Hi @micky_mics, in our dgraph high availability cluster, we have been experiencing this problem for several months. Basically passing data to a single (leader) alpha, does not make the follower alphas to sync with it. I think I have an idea why it may be happening as I understood.
I will talk about the reasons in the end that I understood. @MichelDiz , may be you or any dev can understand and possibly file a bug, unless I am missing something. But first the workaround that works for us.
Workaround:
For our project, we just need high availability that at least 2 out of 3 alphas are serving. We don’t really care whether there’s 1 group or multiple groups. And we also want all data get passed and loaded to all alphas after bulk load as soon as possible. So, what we tried is that we assigned separate group id for all 3 alpha to form 3 groups of alpha.
[[ `hostname` =~ -([0-9]+)$ ]] || exit 1
ordinal=${BASH_REMATCH[1]}
idx=$(($ordinal + 1))`
dgraph alpha --my=$(hostname -f):7080 --raft="idx=$idx; group=$idx" --zero dgraph-zero-0.dgraph-zero.${POD_NAMESPACE}.svc.cluster.local:5080,dgraph-zero-1.dgraph-zero.${POD_NAMESPACE}.svc.cluster.local:5080,dgraph-zero-2.dgraph-zero.${POD_NAMESPACE}.svc.cluster.local:5080`
As you can see we added --raft=“idx=$idx; group=$idx”
Now with this, if you pass the bulkloaded data to any alpha and scale down your dgraph-alpha stateful set to 3 and rescale it up to 3 (basically restarting alpha pods after ensuring that dgraph-alpha-0’s /dgraph/p directory has your newly bulkloaded data), all alphas immediately gets the data loaded. Because now each of the alphas are leaders in their own group and directly communicate with zero for syncing the schema. However, I haven’t tried scaling alphas to 6 alpha servers to see whether the followers get the data too. I am attaching the kubernetes yml files for 1 zero 3 alpha and 3 zero 3 alpha case.dgraph-ha-z1-a3-working.yaml (11.0 KB)

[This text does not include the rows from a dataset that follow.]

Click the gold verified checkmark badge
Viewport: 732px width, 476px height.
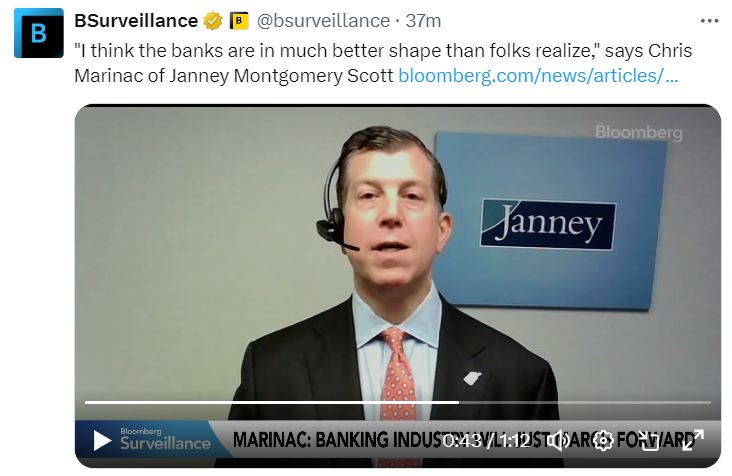click(x=213, y=21)

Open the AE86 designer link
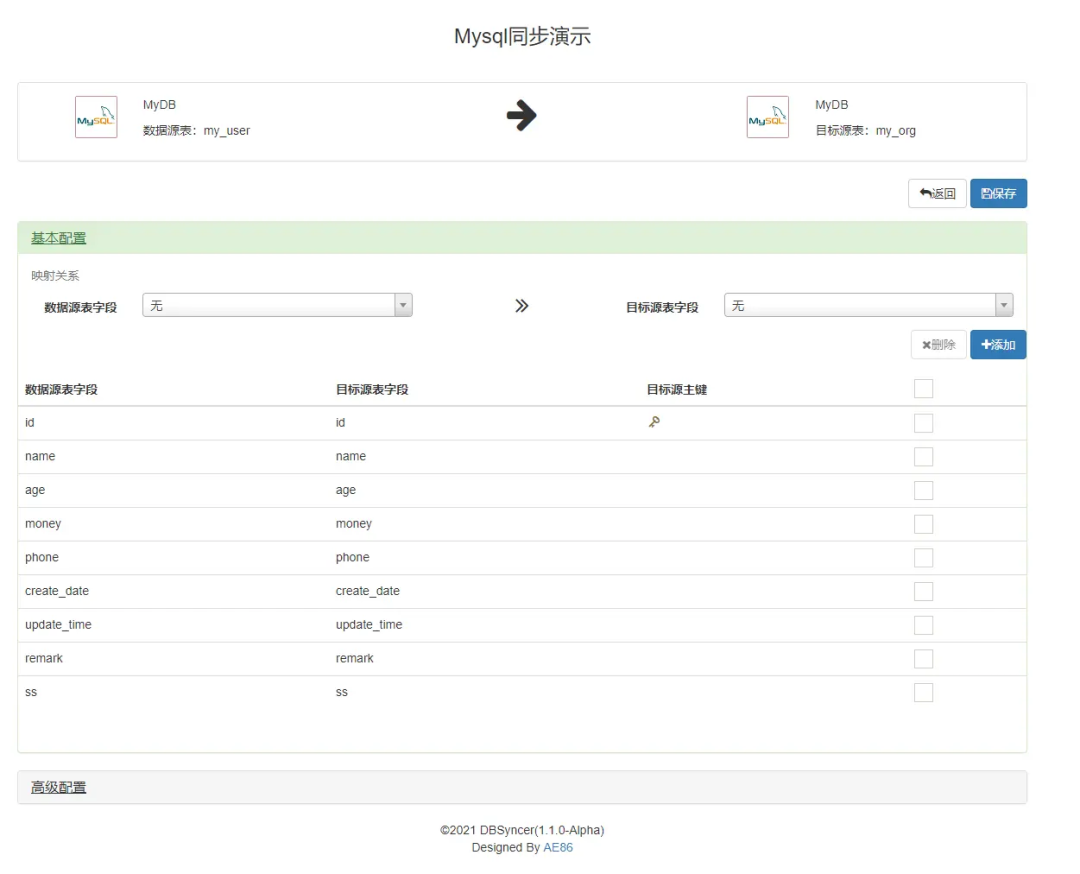point(558,848)
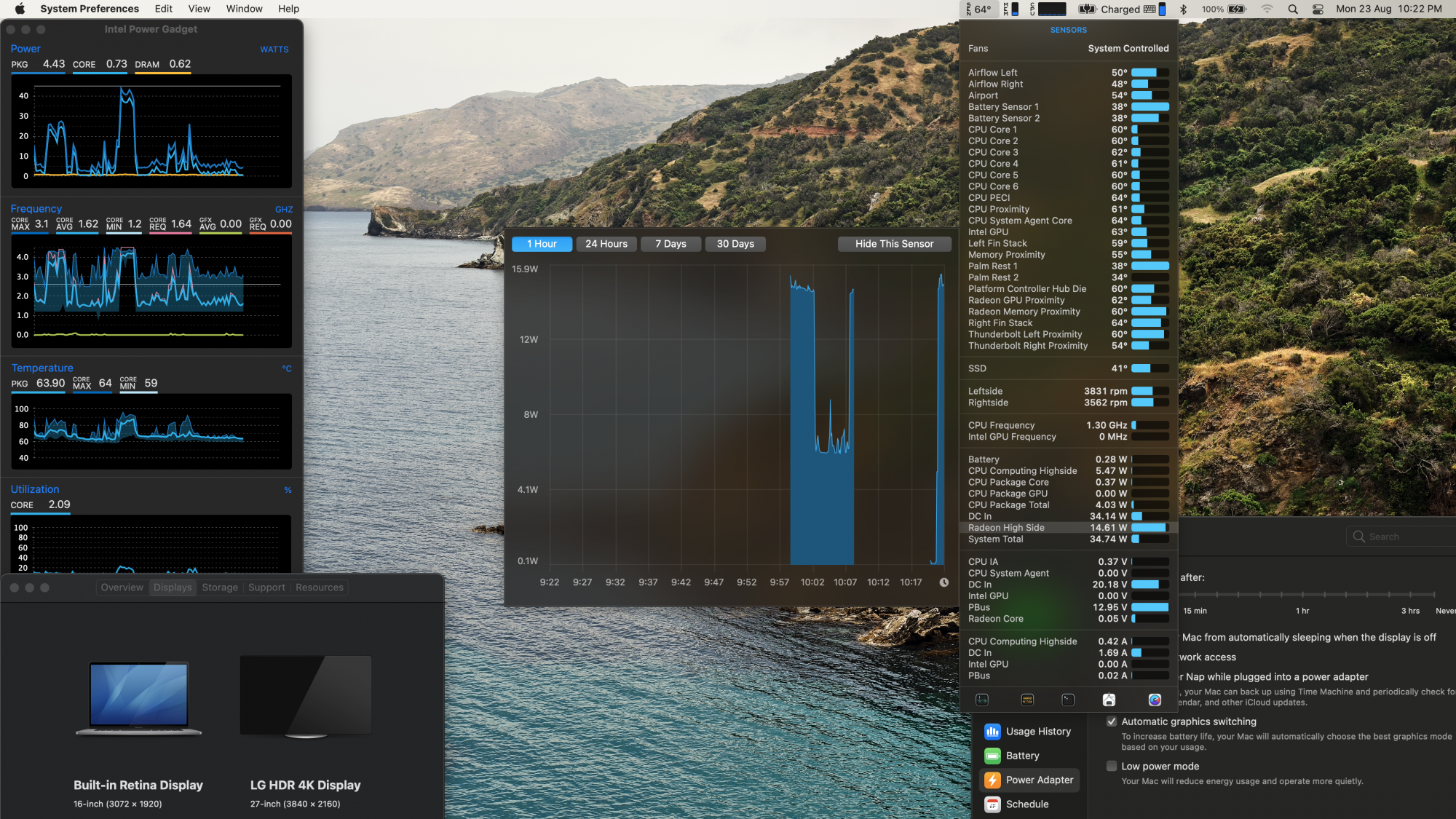Open iStat Menus app icon in footer

[1155, 700]
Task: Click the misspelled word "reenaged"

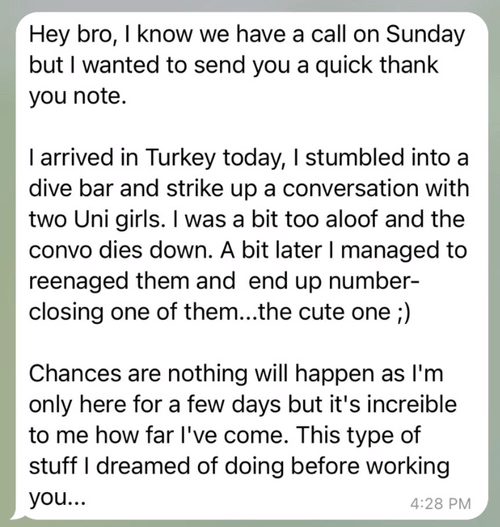Action: 79,281
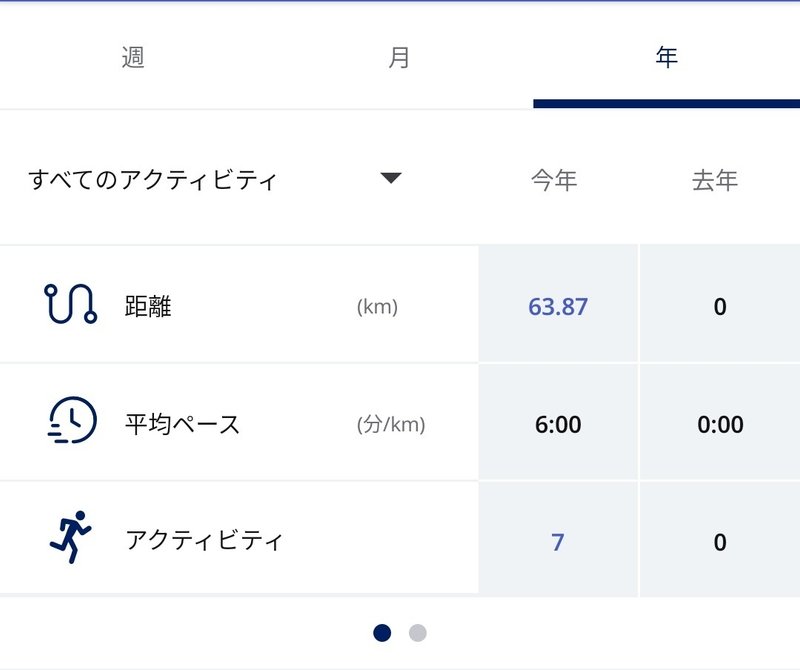Click last year's 0:00 pace value
The image size is (800, 670).
720,424
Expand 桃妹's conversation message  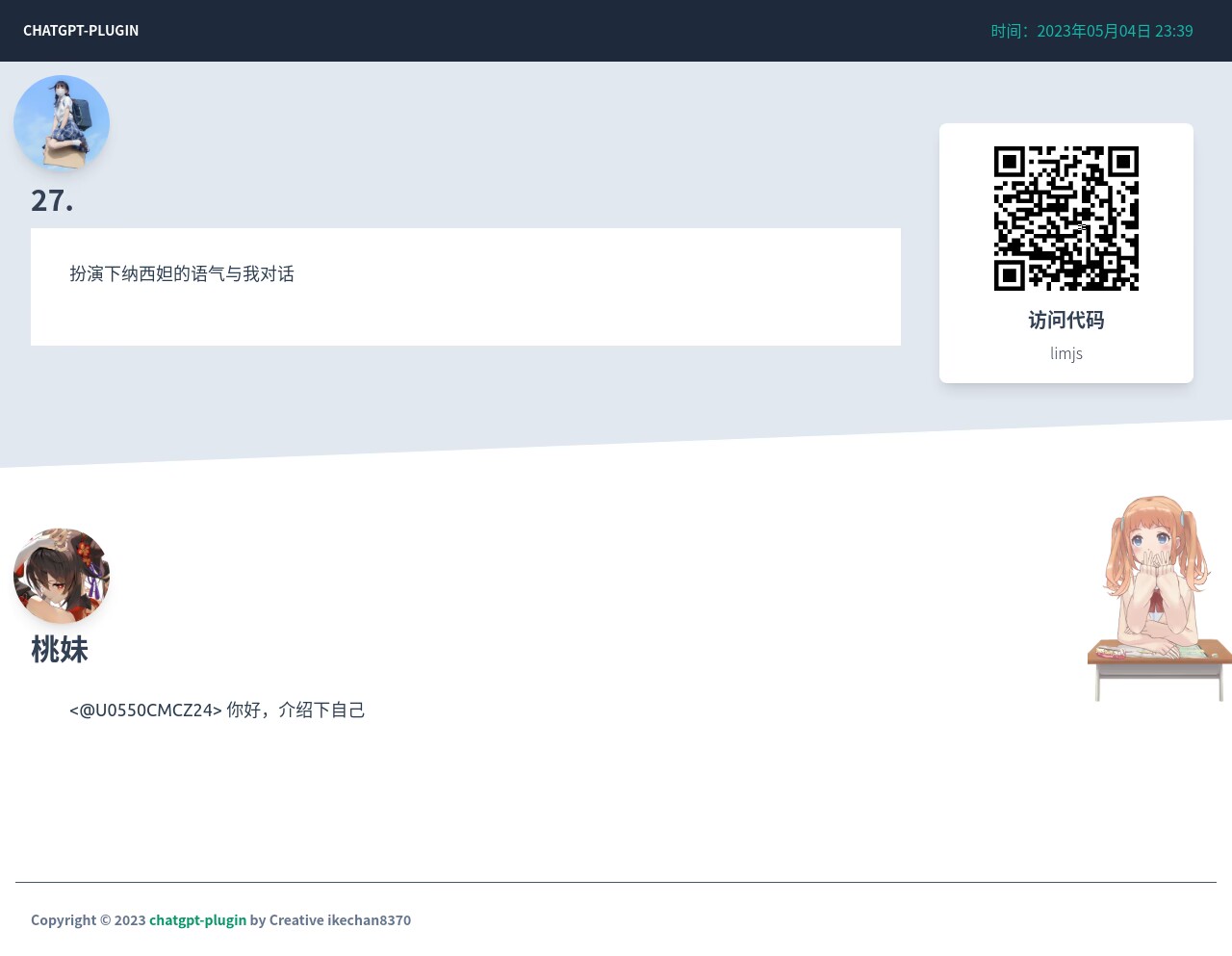tap(218, 710)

dgraph-ha-z3-a3-working.yaml (11.1 KB)
If you follow the yml files, you will see that I am creating hostPath based PVC (/tmp/dgraph-alpha-data) where I send the bulkloaded “out/0/p” directory and then further copy/replace it with “/dgraph/p” for the leader alpha before restarting the alpha.
Another benefits with this 3 alpha group approach is that, now you don’t have to wait for 2 alpha followers to be available to serve your data in your stateful set. As long as a single leader alpha is available, you can serve the data. We verified that through ratel.
However, for large dataset, there may be potential predicate sharding/rebalancing related inefficiency, that I haven’t investigated yet. This solution works for our purpose for now.
Reason that I understood:
You provided the “how to bulkload” link above. When we try to create 3 zero and 3 alpha, you will see that all 3 alphas are under same group (executing this command inside any zero/alpha server ‘curl localhost:8080/state | jq .groups.members’ will show you the group state for members ). If you look “For small datasets” section (Initial import (Bulk Loader) - Howto), you will see that it mentions at Step 4 “After confirming that the snapshot has been taken” before going to Step 5. But if you follow the leader zero log, you will most likely see this message “Skipping creating a snapshot. Num groups: 1, Num checkpoints: 0”
I looked into the code. This log is printed from raft.go (dgraph/dgraph/cmd/zero/raft.go at 595b72da4ba55539967b24114c33a71c07c093b8 · dgraph-io/dgraph · GitHub). If you see the condition, because the number of group and checkpoint is not equal, it decides to not take a snapshot. Because snapshot is not taken for a group, the follower alphas don’t sync with leader alpha.
This is my understanding. Now, why does the checkpoint map is empty and length comes as 0, that is where I sense that something is wrong, when we are trying to create 3 alpha in a single group. So, basically tracking down the functions, I believe, the membership update is not happening, after successful connection establishment among zeros and alphas. I tried changing alpha options such as “snapshot-after”, even then no snapshots were taken and I got same errors.
@MichelDiz , can you see why the checkpoints (based on min timestamps I believe) are not being created and why snapshots are not being taken. Or please clarify if I misunderstood and potential problems with my workarounds. Thank you.